3. Les compétitions
• Le basket-ball aux jeux Olympiques
Même si les professionnels ne furent autorisés à participer aux jeux Olympiques qu'à partir de 1992, les États-Unis, qui alignaient des joueurs universitaires, ont largement dominé les débats, remportant tous les titres de 1936 à 1968. Ils ne durent laisser la médaille d'or à l'Union soviétique en 1972 (50-51) qu'en raison d'une décision discutable des officiels qui, en prolongeant de 3 secondes le temps régulier de jeu, permirent au Soviétique Alexander Belov d'inscrire le panier victorieux. En 1984, l'équipe américaine comptait dans ses rangs de jeunes joueurs dont on allait reparler : Michael Jordan, Pat Ewing, Chris Mullin. En 1992, le tournoi va prendre une autre dimension grâce à la participation des professionnels de la N.B.A. : la « Dream Team », avec Michael Jordan, « Magic » Johnson, Larry Bird, Charles Barkley, Scottie Pippen, Pat Ewing, Chris Mullin ou John Stockton, va émerveiller le monde ; la compétition de basket-ball restera l'événement majeur de ces Jeux de Barcelone.

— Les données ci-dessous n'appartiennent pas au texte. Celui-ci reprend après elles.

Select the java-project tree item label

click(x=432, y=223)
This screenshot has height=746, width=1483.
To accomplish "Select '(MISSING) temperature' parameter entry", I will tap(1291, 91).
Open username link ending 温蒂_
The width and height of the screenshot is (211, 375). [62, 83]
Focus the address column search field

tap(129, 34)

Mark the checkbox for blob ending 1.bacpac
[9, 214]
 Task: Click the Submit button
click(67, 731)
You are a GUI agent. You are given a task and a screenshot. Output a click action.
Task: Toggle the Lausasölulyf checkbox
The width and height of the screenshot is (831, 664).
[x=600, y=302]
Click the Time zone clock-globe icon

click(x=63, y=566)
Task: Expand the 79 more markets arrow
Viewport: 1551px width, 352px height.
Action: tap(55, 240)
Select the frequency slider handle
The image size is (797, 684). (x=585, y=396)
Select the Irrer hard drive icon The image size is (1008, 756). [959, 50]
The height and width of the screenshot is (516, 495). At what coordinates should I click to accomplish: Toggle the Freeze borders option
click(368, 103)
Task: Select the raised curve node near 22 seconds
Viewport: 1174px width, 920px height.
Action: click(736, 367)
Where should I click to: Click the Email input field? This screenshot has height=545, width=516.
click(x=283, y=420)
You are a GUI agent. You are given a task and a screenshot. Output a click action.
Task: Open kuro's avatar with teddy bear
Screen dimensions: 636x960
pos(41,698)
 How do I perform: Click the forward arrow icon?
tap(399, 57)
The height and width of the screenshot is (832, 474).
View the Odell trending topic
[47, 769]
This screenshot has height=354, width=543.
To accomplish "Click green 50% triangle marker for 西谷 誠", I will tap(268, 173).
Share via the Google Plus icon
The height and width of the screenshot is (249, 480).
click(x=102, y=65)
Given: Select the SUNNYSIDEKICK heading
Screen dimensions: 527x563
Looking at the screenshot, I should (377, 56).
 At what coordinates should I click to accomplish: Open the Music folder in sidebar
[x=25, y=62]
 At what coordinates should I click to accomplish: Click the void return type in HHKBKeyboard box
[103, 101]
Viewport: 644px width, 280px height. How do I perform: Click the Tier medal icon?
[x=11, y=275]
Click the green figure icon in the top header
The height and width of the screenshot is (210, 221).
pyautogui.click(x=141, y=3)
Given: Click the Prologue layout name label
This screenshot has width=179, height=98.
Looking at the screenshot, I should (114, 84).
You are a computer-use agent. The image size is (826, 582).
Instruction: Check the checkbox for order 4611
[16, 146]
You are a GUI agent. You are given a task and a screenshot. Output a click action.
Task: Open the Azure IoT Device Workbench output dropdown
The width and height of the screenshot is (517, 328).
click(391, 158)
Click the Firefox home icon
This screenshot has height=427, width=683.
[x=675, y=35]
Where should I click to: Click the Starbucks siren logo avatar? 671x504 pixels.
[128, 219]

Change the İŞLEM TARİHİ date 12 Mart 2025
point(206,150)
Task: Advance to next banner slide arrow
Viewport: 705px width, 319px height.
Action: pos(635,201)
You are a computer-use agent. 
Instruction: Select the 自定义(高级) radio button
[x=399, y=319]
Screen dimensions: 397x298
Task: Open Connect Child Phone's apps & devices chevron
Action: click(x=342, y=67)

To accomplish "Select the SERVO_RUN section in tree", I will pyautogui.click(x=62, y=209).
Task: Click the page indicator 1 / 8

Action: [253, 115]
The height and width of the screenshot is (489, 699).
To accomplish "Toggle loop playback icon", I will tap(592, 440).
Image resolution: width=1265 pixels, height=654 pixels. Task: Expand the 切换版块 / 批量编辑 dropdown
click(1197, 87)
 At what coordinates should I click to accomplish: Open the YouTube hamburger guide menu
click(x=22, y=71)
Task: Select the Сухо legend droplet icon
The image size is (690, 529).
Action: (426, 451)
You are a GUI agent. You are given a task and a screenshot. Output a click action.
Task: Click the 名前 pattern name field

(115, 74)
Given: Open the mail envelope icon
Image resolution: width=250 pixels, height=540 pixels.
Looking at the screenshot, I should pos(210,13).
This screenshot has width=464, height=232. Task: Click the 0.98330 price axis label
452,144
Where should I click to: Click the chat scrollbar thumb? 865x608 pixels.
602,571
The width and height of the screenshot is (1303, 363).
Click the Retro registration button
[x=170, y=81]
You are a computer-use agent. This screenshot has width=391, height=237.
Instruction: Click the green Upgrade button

En 1996, les stars américaines s'appellent désormais Shaquille O'Neal, Hakeem Olajuwon ou Gary Payton et, si la démonstration est moins spectaculaire, elle continue de se traduire par la victoire des États-Unis. En 2000 à Sydney, les États-Unis s'imposent de nouveau, mais on ne parle plus de « Dream Team ». Et l'équipe de France, conduite par Antoine Rigaudeau et Jim Bilba, a opposé une surprenante résistance en finale à la formation de Vince Carter (75-85). En 2004, à Athènes, les États-Unis ne parviennent pas à se qualifier pour la finale. L'Argentine remporte la médaille d'or. En 2008 à Pékin, le tournoi de basket-ball est une grande réussite, notamment grâce à l’investissement sans réserve des stars de la N.B.A. La finale, qui a vu les États-Unis, emmenés par LeBon James, Kobe Bryant et Dwayne Wade, battre l’Espagne de Pau Gasol (118-107) est considérée par nombre d’experts comme l’un des plus beaux matchs internationaux de l’histoire.
Côté féminin, après une domination soviétique en 1976 et en 1980, les Américaines vont se hisser au niveau de leurs homologues masculins, Teresa Edwards remportant la médaille d'or en 1984, 1988, 1996 et 2000.